EXTRACT ▸
● ● ● ● ● ● ●

Tess is here with Laird.
The tall--
What do you mean, Tess?
Tess is here now?
What are you talking about?
Where?
Yeah, just saw them.
They went outside.
Did you not invite them?
No, I didn't
fucking invite them!
Jesus Christ.
-Holy shit. Okay.
-'Cause I said so.
-Take it easy there, bruh.
-Whoa!
-What?
-You found a sitter?
No, I got them working
at the falafel place right here.
They're at your folks' place?
Yeah.
-What the fuck are you--?
-What the fuck?
What the fuck, me?
What the fuck are--?
You've been moving on, huh?
Me, moving on?
You show up with fucking Laird?
Who I just said goodbye to.
Okay, but Laird,
of all fucking people.
What the fuck do you care?
How long have you
been fucking him?
For years.
-No.
-No.
Oh, fuck.
How long you been doing...
-stand-up comedy?
-No, I only did that one time.
-Jesus Christ.
-Oh.
Mmm.
Sorry, I thought you...
Yeah, stand-up
I've been doing for a while.
So I'm the only one
who doesn't know you do this?
Actually, tonight
was kind of a big night.
I mean, it's obviously
bigger now that...
I usually only do
open mic nights,
and they're, like,
half the crowd, and...

● ● ● ● ● ● ●

EXCERPTED RECORDS ▸
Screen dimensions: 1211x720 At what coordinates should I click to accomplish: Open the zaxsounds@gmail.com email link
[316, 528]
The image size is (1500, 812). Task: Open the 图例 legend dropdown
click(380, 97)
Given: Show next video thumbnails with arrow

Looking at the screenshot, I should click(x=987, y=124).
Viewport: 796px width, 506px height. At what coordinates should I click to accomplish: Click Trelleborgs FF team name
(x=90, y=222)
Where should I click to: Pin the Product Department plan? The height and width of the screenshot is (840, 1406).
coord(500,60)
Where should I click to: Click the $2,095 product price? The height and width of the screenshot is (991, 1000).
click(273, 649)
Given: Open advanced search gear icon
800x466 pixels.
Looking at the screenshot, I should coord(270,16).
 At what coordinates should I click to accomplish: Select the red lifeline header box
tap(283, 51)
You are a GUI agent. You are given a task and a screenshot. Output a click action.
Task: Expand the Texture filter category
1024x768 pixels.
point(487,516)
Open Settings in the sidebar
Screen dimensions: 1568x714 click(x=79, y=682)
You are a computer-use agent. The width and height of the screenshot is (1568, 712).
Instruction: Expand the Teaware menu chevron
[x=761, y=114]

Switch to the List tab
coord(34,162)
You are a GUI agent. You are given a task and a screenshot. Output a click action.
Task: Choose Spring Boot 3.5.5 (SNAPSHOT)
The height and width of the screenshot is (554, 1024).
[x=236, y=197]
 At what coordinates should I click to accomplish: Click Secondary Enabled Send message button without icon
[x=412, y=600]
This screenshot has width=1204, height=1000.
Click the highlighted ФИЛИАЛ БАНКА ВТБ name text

● ● ● ● ● ● ●

STATED PROBLEM 1 ▸
Answer these from the dialogue about Tess and Laird:
(a) Who is Tess said to be here with?
(b) Where did they go?
(c) What kind of nights does the speaker say they usually only do?
STATED PROBLEM 2 ▸ Extend the dialogue about Tess and Laird, picking up after its last line.
The records have nothing to do with the dialogue about Tess and Laird.

RESULT 1 ▸
(a) Laird.
(b) Outside.
(c) Open mic nights.

RESULT 2 ▸
I don't know
why I never told you.
I haven't even really
told myself
that it's becoming a thing,
you know?
It's hot.
Really?
Give me a drag.
Mmm.
Hey, will you pass me my smokes?
I think they're
on the table there.
If you hit the light.
The button's right on the...
You got it.
I think the lighter's there
too, right?
Yeah.
Thanks.
What's with all the smoking?
I feel like we're
in our twenties again.
Mmm.
Mmm.
I'm just, you know...
allowing myself the grace to...
-Marilyn?
-Yeah.
Let's talk about Marilyn.
Sorry.
What the absolute fuck?
Oh, my God.
Look, I think we're just gracing
the shit out of each other.
Sorry, sorry, sorry, sorry...
Sorry.
I promise
I won't bring my mom up again.
No, it's hot. No.
Oh.
Hey.
What about the boys?
Like, we can't tell anybody.
-No. No, of course.
-Right?
We can't confuse them.
'Cause, I mean, yeah.
This is confusing.
Yeah. No.
Of course. Yeah, it is.
It is confusing.
I'm sleeping over.
-Okay. Yeah.
-Yeah.
Uh, there's, like, boxers
and T-shirts
in that top drawer there.
-Here?
-Yeah.
I feel shaky.
Fuck.
I can't believe
you fucked somebody!
Oh, my God.
Did you fuck her right here?
In front of our armoire?
Come on. I never would have
done it in front of our armoire.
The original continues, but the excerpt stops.